I think it's up to the attestor. So in theory it could check anything from what you described (most likely) to requiring that all users have a background image of Ronald McDonald (less likely).
It's TPM based on Android yes from the look of it, their article mentioned the Play Integrity API. So at least on phones it can potentially require a locked bootloader running the vendor's OS completely unmodified.
That makes a lot of sense. Not sure how that would work on Windows where users typically run with admin credentials. Yes, I cannot modify the boot loader, but with admin credentials I can do many malicious things to your traffic in between the browser and the OS, up to and including attaching a debugger to your browser process to see kernel memory.
I know it is possible for Linux to pass secure boot in some cases, so in theory it could be possible for there to attestation on Linux systems, but this suffers from the same flaw as Windows since users have root access.
In the end the only thing this will do is prevent someone from using curl or cli tools to access a site that requires attestation. Will this prevent bots? I am not certain. You could in effect guarantee a 1-1 relationship of users to TPM/Secure Enclaves. This would slow down bot farmers, but not stop them.
I think if the local and remote instances are federated - for posts submitted to remote communities that have subscribers from the local instance - posts to the local instance can be annotated with cross-posted to: links, whenever the local instance is aware of other federated posts that have a matching URL in other OP posts.
A single OP can manually cross post to other communities using the cross-post button next to the title of a post, although that will auto populate the body text of the new post with quoted text from the original, as well as an embedded hyperlink to the original.
So coss-posts can be both auto detected by Lemmy, or manually created by OP(s).
If you have to resort to false equivalences like these, you're not really making the anti-WEI crowd look good.
*Edit: *
There's some massive misunderstanding about my comment.
I called it a false equivalency because it's comparing both the measures ("stronger safety") and the thing is supposed to prevent (doxing and bullying) to puppy kicking.
That's just emotional manipulation done badly. We all call it out when politicians use pedophiles to warrant Internet surveillance, and now apply it ourselves?

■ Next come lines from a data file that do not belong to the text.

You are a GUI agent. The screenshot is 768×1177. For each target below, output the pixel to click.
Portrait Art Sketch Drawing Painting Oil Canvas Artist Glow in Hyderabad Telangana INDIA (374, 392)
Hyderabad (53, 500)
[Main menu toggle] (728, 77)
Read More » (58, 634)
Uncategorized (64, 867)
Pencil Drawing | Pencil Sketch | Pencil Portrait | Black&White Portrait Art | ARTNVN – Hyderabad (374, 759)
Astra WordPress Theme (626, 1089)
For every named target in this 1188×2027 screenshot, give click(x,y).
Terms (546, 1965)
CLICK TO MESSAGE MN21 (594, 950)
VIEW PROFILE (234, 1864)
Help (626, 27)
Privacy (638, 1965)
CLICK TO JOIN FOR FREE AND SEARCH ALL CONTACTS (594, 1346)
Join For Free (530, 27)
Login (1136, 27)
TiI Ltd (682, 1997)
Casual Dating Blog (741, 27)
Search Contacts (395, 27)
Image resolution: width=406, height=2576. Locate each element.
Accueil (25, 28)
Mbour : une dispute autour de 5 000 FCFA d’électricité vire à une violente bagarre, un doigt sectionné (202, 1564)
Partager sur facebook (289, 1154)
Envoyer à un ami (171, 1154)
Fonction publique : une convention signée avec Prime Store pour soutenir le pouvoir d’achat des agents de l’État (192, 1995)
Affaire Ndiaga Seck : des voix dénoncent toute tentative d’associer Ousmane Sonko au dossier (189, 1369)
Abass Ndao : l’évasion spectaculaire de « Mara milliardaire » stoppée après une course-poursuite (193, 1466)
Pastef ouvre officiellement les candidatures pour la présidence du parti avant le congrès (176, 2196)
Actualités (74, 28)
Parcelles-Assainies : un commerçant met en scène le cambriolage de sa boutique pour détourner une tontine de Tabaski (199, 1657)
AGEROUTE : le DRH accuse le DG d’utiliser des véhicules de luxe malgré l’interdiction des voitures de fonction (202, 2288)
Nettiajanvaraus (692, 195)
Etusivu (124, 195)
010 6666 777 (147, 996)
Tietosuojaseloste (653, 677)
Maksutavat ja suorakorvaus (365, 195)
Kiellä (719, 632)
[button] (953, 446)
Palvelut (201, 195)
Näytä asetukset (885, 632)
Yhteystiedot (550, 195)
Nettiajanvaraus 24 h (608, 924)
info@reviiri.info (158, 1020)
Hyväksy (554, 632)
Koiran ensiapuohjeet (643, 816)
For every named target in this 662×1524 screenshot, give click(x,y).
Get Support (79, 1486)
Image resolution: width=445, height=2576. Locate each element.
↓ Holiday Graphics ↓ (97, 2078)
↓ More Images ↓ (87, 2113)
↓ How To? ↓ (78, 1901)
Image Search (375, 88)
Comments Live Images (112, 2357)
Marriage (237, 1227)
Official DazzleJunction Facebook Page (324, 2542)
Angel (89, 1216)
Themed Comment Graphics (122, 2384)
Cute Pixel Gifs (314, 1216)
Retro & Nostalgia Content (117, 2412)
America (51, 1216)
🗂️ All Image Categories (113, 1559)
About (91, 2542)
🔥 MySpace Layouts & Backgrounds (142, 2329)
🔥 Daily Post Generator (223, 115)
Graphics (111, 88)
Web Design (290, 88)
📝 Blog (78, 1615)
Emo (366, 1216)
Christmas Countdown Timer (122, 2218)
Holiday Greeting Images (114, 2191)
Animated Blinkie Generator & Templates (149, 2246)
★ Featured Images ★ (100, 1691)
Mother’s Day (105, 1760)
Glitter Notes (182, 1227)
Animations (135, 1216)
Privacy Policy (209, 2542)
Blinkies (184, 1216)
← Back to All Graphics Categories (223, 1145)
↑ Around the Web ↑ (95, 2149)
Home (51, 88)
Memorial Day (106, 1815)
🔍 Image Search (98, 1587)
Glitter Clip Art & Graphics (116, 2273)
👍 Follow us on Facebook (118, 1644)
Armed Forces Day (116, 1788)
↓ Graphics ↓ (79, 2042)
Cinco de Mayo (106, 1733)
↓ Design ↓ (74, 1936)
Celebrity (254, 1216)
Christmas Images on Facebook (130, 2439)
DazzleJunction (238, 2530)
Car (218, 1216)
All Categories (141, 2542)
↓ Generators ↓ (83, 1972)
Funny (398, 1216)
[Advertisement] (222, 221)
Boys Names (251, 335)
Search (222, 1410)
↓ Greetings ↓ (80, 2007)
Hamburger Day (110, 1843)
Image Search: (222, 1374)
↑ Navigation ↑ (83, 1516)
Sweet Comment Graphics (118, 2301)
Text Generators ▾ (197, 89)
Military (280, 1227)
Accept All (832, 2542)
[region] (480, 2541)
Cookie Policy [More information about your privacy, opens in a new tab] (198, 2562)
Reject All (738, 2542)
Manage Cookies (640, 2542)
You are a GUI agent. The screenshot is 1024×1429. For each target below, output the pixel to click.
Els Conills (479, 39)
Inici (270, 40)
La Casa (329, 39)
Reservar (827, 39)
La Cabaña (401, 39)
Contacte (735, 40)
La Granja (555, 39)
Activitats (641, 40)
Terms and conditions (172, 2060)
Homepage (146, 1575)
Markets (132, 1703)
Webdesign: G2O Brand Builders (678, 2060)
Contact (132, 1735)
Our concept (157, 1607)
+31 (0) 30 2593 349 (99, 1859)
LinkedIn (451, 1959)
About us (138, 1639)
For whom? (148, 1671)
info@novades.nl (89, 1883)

I don't know about you, but when I see bad reasoning, I'll call it out. Even if it's done by "my side".
Though, for the record, this is one of the few situations where humanity would have been better off if Google had simply paid their web engineers to go out into the world and kick animals all day long instead.
Both support stronger safety features in chromium and criminals and bullies got equated to kicking puppies. That's why it's a shoddy attempt at illustrating their reasoning.
I think the comment that the_lego is replying to also highlights the false equivalency of calling the anti-WEI crowd as criminals, as was not a good look for Google.
They have apologized for using the word criminals & bullies in a broader context and I appreciate that. However, the initial part of the comment is very telling of how they view those who oppose.
There's some massive misunderstanding about my comment.
I called it a false equivalency because it's comparing both the measures ("stronger safety") and the thing is supposed to prevent (doxing and bullying) to puppy kicking.
That's just emotional manipulation done badly. We all call it out when politicians use pedophiles to warrant Internet surveillance, and now apply it ourselves? I don't know about you, but when I see bad reasoning, I'll call it out. Even if it's done by "my side".
This is quite a bit worse than kicking a puppy. Of course, it's horrible when puppies get kicked but ultimately they will be on. This, on the other hand would be a major set back to humanity, potentially permanent as our rights and privacy are erroded day by day.